Within hours of the gory video going viral, Minnesota Gov. Mark Dayton was pressing for the Justice Department to investigate that shooting too, while opining that the shooting was racially-motivated.

“Nobody should be shot and killed in Minnesota for a tail light being out of function,” he said. “Would this have happened if those passengers would have been white? I don’t think it would have.”

Thousands of Black Lives Matter demonstrators marched through the rain in lower Manhattan on Thursday from Union Square and paralyzed one of the nation’s most iconic neighborhoods.

According to videos posted by the group Millions March NYC, chunks of Fifth and Sixth Avenues had been shut down by protesters “demanding an end to racist police murder” and Times Square had been “overrun and shut down.”

“Hey hey / Ho ho / These racist cops have got to go,” was one chant ringing out from the demonstrators.

There were other marches in Chicago and Minneapolis, with more planned throughout the night.

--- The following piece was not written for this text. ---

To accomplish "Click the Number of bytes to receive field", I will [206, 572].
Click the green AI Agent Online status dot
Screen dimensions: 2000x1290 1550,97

A presidential aide said Mr. Obama is “deeply disturbed” by both shootings and is following the reports closely.

The president, who flew all day from Washington to Poland, said he decided to comment on TV “given the extraordinary interest” in the shootings in the U.S. He has spoken out increasingly about police shootings in his second term, and convened a task force last year to devise solutions to help law enforcement agencies in minority communities to rebuild trust.

Despite his trans-Atlantic venting about biased police practices, the president said he believes most police officers “have a tough job.”

“To be concerned about these issues is not to be against law enforcement,” Mr. Obama said. “There are biases … that have to be rooted out. That’s not an attack on law enforcement.”

Victor Morton contributed to this article, which is based in part on wire service reports from Louisiana and Minnesota.